4. I felt small. In Korea, I am average size. I can fit into clothing fine (except for shoes; none ever fit me) and nobody thought I was fat or anything. (I would know if they had; Koreans I knew had no qualms about telling anyone they were, regardless of situation.) In Korea, I'm slightly taller than a lot of the women, though, and eye to eye with a lot of the men. Some guys were taller than me, sure, but never more than an inch or two. The majority I was at a comfortable level with. In the airport, I was really like... Surprised?... By how large everyone looked to me. And still looks. Men are tall here. Like... Tall tall. I have to look up at them kind of tall. Also, a lot of people are... You know... Big.

5. I can't stop nodding/mini-bowing to say thank you. I do it without thinking about it. I felt like an idiot yesterday with the cashiers. I'm already starting to miss people yelling hello and goodbye whenever I leave a store. :C

In general, a lot of things the past couple of days have really felt totally unreal.
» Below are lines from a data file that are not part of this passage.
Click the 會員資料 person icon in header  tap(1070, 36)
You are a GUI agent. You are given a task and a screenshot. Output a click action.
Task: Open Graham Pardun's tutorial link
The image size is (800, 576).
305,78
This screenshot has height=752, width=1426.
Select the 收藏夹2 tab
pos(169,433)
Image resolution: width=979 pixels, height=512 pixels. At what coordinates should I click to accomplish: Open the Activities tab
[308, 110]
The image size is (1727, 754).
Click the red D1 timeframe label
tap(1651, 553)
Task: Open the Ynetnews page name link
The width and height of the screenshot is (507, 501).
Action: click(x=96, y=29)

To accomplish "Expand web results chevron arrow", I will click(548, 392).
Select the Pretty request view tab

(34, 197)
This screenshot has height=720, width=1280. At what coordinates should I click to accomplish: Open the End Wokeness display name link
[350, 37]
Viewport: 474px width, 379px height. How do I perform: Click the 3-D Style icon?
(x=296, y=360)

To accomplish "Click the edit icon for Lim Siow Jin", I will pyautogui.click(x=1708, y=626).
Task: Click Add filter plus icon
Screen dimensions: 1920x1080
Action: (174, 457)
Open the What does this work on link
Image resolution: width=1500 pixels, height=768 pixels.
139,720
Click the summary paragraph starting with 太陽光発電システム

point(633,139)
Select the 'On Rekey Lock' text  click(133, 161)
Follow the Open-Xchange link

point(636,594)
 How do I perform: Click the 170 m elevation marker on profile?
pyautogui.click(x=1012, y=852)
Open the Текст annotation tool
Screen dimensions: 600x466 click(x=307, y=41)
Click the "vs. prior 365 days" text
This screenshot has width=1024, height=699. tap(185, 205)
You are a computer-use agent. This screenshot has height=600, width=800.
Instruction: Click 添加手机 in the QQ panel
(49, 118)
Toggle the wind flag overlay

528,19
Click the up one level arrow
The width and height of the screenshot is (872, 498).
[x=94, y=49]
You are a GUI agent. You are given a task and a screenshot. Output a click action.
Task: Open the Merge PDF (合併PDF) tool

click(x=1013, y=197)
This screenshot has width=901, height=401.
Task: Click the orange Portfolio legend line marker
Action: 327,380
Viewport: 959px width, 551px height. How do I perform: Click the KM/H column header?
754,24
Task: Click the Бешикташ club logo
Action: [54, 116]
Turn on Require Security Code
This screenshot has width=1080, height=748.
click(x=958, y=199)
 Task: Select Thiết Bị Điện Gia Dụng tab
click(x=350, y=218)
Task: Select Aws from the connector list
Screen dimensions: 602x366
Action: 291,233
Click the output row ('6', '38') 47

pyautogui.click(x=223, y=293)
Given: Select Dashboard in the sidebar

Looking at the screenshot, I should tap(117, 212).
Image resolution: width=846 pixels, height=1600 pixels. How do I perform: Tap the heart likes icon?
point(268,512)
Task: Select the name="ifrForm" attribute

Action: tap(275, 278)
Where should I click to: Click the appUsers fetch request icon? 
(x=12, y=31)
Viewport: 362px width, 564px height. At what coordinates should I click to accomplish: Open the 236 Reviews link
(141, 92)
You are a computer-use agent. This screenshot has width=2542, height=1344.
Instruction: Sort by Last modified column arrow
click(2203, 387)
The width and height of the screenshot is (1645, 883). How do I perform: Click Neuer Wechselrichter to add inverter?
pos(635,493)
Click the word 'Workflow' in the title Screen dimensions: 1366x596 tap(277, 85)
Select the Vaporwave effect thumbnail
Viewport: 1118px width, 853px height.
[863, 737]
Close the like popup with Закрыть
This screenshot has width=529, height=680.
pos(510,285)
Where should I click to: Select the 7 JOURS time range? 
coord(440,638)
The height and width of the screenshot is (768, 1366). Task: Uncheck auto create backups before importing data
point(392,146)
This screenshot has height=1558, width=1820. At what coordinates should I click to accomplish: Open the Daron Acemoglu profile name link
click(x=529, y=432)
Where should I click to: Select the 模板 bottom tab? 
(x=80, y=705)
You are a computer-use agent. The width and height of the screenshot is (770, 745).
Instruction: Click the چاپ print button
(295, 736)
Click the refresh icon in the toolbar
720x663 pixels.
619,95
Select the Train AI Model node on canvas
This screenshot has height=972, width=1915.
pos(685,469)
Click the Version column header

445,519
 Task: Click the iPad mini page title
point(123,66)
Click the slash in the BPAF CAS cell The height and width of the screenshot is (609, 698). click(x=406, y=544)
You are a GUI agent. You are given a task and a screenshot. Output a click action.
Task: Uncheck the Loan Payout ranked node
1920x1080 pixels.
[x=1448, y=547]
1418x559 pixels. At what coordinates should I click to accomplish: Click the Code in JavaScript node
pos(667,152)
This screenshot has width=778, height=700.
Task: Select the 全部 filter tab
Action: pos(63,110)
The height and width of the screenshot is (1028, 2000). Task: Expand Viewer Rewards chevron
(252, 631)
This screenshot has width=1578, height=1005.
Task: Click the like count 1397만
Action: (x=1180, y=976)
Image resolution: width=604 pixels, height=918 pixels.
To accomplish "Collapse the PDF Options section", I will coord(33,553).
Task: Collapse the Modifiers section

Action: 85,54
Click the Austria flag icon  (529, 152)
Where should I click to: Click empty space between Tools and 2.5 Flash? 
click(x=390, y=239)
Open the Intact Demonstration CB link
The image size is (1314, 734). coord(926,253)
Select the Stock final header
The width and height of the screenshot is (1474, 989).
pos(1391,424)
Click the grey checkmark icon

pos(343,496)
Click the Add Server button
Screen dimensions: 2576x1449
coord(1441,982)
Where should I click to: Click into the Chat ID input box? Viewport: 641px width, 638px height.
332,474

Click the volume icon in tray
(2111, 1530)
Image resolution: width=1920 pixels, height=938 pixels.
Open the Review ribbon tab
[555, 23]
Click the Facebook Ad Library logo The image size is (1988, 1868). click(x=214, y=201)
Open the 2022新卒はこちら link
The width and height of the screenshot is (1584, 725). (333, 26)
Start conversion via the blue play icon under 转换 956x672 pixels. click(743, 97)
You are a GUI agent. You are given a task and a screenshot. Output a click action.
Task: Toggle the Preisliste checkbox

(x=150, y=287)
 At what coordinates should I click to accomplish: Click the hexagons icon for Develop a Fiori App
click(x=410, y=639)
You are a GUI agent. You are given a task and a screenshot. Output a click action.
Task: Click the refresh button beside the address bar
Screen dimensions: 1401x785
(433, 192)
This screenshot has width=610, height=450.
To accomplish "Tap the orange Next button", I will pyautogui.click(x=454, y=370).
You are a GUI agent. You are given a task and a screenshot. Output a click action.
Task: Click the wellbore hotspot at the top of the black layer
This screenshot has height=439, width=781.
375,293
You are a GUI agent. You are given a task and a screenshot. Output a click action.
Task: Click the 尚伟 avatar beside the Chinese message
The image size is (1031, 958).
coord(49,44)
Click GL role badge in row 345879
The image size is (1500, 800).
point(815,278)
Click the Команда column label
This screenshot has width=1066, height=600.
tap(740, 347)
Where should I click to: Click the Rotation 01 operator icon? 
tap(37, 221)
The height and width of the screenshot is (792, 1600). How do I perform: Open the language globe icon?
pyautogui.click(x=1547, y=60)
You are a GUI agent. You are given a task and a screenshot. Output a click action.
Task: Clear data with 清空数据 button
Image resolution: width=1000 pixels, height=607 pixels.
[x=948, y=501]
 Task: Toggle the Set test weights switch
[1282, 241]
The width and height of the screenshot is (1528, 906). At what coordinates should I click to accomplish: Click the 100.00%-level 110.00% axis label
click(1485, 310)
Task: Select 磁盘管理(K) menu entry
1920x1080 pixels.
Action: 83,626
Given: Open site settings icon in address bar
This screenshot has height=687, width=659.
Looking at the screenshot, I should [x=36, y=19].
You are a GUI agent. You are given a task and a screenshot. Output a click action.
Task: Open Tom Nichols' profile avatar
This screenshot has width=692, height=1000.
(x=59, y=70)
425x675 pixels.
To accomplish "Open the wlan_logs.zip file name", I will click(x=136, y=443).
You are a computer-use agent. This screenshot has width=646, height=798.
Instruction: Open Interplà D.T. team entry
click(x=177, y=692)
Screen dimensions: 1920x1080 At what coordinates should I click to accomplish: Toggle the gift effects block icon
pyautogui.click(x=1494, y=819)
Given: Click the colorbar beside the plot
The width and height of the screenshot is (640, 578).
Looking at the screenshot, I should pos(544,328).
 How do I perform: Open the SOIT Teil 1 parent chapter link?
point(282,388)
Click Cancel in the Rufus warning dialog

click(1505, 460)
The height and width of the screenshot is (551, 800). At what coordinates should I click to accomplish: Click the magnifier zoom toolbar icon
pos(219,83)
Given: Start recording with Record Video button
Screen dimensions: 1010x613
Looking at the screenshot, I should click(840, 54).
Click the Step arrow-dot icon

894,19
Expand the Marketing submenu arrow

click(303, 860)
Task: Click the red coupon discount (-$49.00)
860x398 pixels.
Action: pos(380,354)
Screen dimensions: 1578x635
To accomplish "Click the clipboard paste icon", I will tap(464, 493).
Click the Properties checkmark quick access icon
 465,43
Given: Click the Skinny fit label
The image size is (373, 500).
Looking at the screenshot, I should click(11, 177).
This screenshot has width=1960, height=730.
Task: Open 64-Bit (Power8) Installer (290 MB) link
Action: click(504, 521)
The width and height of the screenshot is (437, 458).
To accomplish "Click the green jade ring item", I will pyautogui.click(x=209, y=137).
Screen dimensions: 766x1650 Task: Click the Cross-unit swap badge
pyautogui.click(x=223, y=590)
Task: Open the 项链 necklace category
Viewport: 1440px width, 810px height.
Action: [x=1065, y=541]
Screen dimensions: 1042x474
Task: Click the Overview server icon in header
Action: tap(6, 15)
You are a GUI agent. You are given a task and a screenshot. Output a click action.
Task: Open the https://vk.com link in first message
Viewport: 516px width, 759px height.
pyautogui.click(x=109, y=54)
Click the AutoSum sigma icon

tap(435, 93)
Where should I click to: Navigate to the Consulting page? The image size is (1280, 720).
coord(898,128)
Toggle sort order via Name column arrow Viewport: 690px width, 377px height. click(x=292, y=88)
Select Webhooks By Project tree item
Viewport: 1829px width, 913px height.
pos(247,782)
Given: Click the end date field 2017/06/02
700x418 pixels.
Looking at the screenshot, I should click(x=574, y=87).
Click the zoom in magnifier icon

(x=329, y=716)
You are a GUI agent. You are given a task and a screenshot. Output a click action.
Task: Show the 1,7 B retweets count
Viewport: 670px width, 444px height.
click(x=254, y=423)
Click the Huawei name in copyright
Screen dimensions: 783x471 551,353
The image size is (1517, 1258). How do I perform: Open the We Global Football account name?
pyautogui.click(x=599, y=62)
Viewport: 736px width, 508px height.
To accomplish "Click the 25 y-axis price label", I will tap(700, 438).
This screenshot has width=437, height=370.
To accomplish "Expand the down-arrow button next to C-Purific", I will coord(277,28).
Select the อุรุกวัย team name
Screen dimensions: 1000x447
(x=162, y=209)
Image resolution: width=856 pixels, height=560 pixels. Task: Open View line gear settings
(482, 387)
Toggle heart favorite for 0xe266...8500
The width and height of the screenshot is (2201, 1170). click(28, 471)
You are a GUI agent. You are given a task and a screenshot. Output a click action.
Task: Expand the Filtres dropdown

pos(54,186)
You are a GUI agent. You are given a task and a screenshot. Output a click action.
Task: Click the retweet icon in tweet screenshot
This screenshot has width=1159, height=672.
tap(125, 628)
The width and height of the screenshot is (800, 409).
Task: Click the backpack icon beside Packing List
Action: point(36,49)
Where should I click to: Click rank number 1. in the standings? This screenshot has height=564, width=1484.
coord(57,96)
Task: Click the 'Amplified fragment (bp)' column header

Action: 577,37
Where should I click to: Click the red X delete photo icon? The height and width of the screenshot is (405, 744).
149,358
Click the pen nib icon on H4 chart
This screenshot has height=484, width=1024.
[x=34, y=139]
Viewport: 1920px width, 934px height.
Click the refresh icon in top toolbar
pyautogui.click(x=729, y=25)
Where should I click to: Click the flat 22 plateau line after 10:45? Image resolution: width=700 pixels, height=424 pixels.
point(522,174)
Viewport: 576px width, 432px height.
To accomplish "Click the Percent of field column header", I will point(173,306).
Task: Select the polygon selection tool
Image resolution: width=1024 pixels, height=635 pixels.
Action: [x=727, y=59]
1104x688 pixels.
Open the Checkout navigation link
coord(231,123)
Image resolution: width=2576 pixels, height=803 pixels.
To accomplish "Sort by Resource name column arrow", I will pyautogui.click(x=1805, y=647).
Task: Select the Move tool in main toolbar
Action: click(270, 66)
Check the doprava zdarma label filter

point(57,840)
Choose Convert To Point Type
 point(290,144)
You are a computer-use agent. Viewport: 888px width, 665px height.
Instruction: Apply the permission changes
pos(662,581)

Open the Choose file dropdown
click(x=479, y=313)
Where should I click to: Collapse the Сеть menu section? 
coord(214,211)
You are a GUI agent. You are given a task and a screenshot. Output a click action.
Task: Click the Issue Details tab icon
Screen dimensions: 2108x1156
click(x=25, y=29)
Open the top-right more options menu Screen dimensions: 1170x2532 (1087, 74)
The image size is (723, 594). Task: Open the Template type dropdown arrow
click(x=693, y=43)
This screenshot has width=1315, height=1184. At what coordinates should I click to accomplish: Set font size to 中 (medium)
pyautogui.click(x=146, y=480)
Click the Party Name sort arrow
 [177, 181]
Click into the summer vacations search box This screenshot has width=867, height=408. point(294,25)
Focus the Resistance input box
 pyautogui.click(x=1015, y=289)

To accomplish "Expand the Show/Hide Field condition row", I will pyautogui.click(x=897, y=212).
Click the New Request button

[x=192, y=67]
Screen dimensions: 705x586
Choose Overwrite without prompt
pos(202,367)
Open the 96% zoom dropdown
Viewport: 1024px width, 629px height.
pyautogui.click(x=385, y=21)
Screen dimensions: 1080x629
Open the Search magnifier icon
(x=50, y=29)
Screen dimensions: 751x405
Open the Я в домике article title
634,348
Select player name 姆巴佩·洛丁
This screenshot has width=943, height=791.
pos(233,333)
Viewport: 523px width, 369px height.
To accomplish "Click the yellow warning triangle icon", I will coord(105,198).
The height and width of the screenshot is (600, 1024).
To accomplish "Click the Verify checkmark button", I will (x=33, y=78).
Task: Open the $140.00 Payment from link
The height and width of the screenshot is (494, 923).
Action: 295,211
It feels a little like I just dreamt that I went to Korea and it didn't actually ever happen. Before I came back, I did have a dream where I got back to the USA, but then everyone was telling me that I'd been back for a year already and kept asking why I didn't remember anything. It's like that, except not as horrible. (: So yeah. Hopefully my sleep schedule will even itself out soon. I do feel tired, but I just can't put myself down. It's so dumb.

You know what's not dumb? Real showers that aren't just attached to the wall above your sink. I can't get over it. Also, real cheese.